◆ **TEXT EXCERPT**:

◆ ◆ ◆ ◆

Claims Against Financial Service Providers in the United Arab Emirates

02 Jan 2023

Bank Regulatory Authorities in the United Arab Emirates 

There are mainly four different regulator’s that are responsible for the authorization and supervision of banks, insurers and other financial institutions. These include: The Central Bank of UAE (CBU), the Securities and Commodities Authority (SCA), the Dubai financial Authority (DSA), the Dubai International Financial Centre (DIFC), the Financial Services Regulatory Authority, and the Abu Dhabi Global Market (ADGM). The CBU under the law number (14) of 2018, has wide powers to supervise and sanction the financial institutions within its remit with the ability to censure, fine, sanction, and withdraw licenses and to cooperate with foreign regulators. These four organizations make sure that banks and other financial institutions operating in the UAE follow stringent guidelines meant to safeguard investors and consumers.

An accelerated procedure for handling debt claims has been implemented as a result of revisions to the UAE Civil Procedure Code. The creditor may be able to seek an immediate ex parte judgment where there is an unpaid debt that the debtor has recognized (without notice to the debtor). There will probably be more claims submitted through the expedited process.

The DFSA is in charge of policing authorized businesses and financial services operations in the DIFC. The Regulatory Law forbids behavior that is dishonest, fraudulent, or intentionally misleading. The conduct of business module of the DFSA Rulebook elaborates on this further and imposes the following obligations on authorized firms:

  • Avoid communicating in a deceptive or misleading manner; confirm that the recommended financial product or financial services are appropriate for the specific consumer; and
  • avoid having interests that conflict with those of either its customers or those of one customer with another.

 

Options Available for Legal Action Involving Financial Services?

Customers who file claims against onshore financial service providers in the UAE, will have recourse under the Civil Code. According to the Civil Code, individuals may be entitled to one or more of the following:

  • Restitution;
  • financial recompense; and
  • injunctive relief is not a concept in the Civil Code, but customers can seek asset attachment when necessary.

◆ ◆ ◆ ◆

◆ **EXERCISE REQUIREMENTS**:
Reproduce the article above on claims against financial service providers in the UAE in full, word for word.

◆ **SUPPLIED DATA**:
◆ ◆ ◆ ◆

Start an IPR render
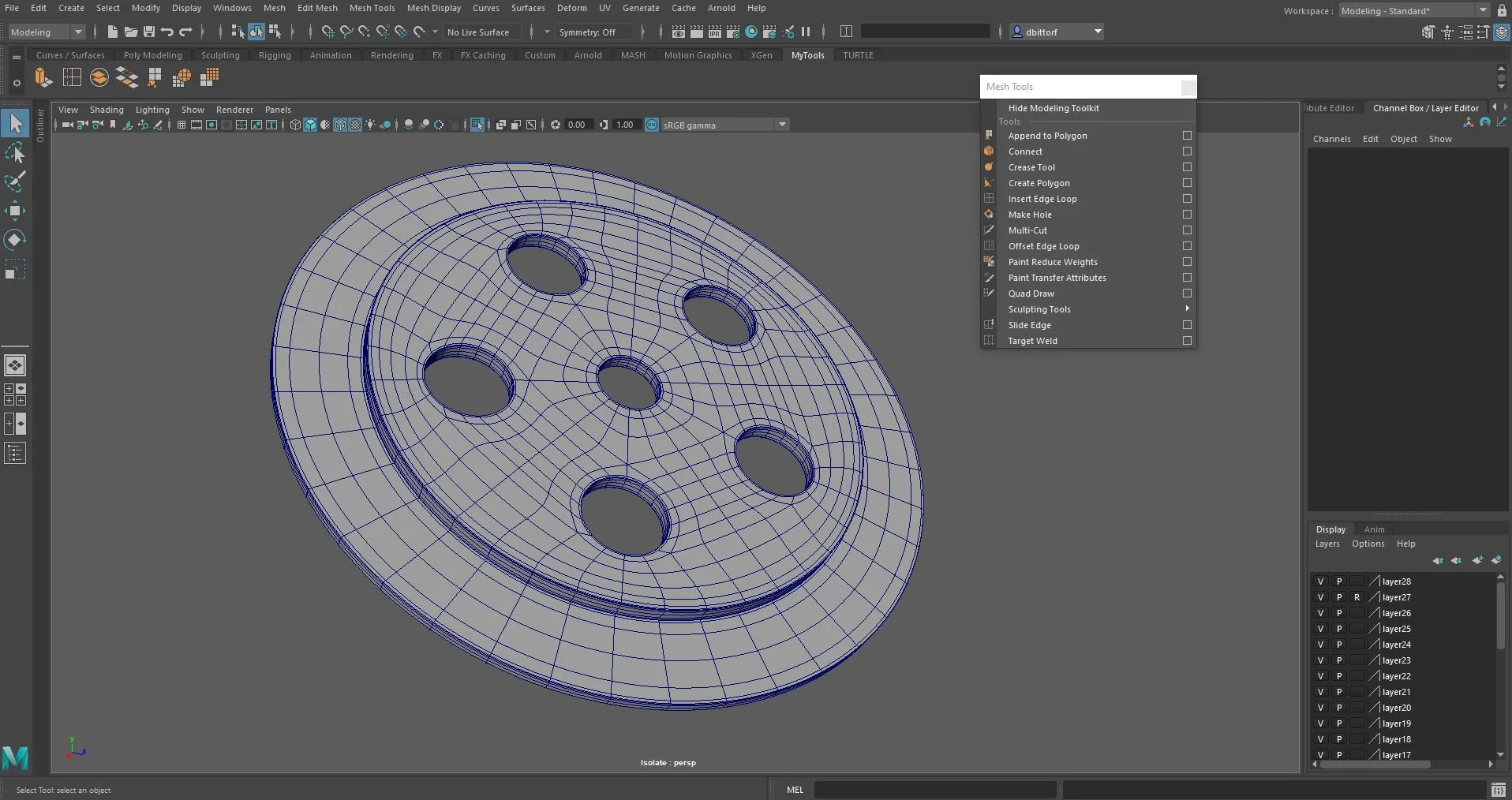The width and height of the screenshot is (1512, 800). (715, 32)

◆ ◆ ◆ ◆

◆ **SOLUTION TO THE PROBLEM**:
Claims Against Financial Service Providers in the United Arab Emirates

02 Jan 2023

Bank Regulatory Authorities in the United Arab Emirates 

There are mainly four different regulator’s that are responsible for the authorization and supervision of banks, insurers and other financial institutions. These include: The Central Bank of UAE (CBU), the Securities and Commodities Authority (SCA), the Dubai financial Authority (DSA), the Dubai International Financial Centre (DIFC), the Financial Services Regulatory Authority, and the Abu Dhabi Global Market (ADGM). The CBU under the law number (14) of 2018, has wide powers to supervise and sanction the financial institutions within its remit with the ability to censure, fine, sanction, and withdraw licenses and to cooperate with foreign regulators. These four organizations make sure that banks and other financial institutions operating in the UAE follow stringent guidelines meant to safeguard investors and consumers.

An accelerated procedure for handling debt claims has been implemented as a result of revisions to the UAE Civil Procedure Code. The creditor may be able to seek an immediate ex parte judgment where there is an unpaid debt that the debtor has recognized (without notice to the debtor). There will probably be more claims submitted through the expedited process.

The DFSA is in charge of policing authorized businesses and financial services operations in the DIFC. The Regulatory Law forbids behavior that is dishonest, fraudulent, or intentionally misleading. The conduct of business module of the DFSA Rulebook elaborates on this further and imposes the following obligations on authorized firms:

  • Avoid communicating in a deceptive or misleading manner; confirm that the recommended financial product or financial services are appropriate for the specific consumer; and
  • avoid having interests that conflict with those of either its customers or those of one customer with another.

 

Options Available for Legal Action Involving Financial Services?

Customers who file claims against onshore financial service providers in the UAE, will have recourse under the Civil Code. According to the Civil Code, individuals may be entitled to one or more of the following:

  • Restitution;
  • financial recompense; and
  • injunctive relief is not a concept in the Civil Code, but customers can seek asset attachment when necessary.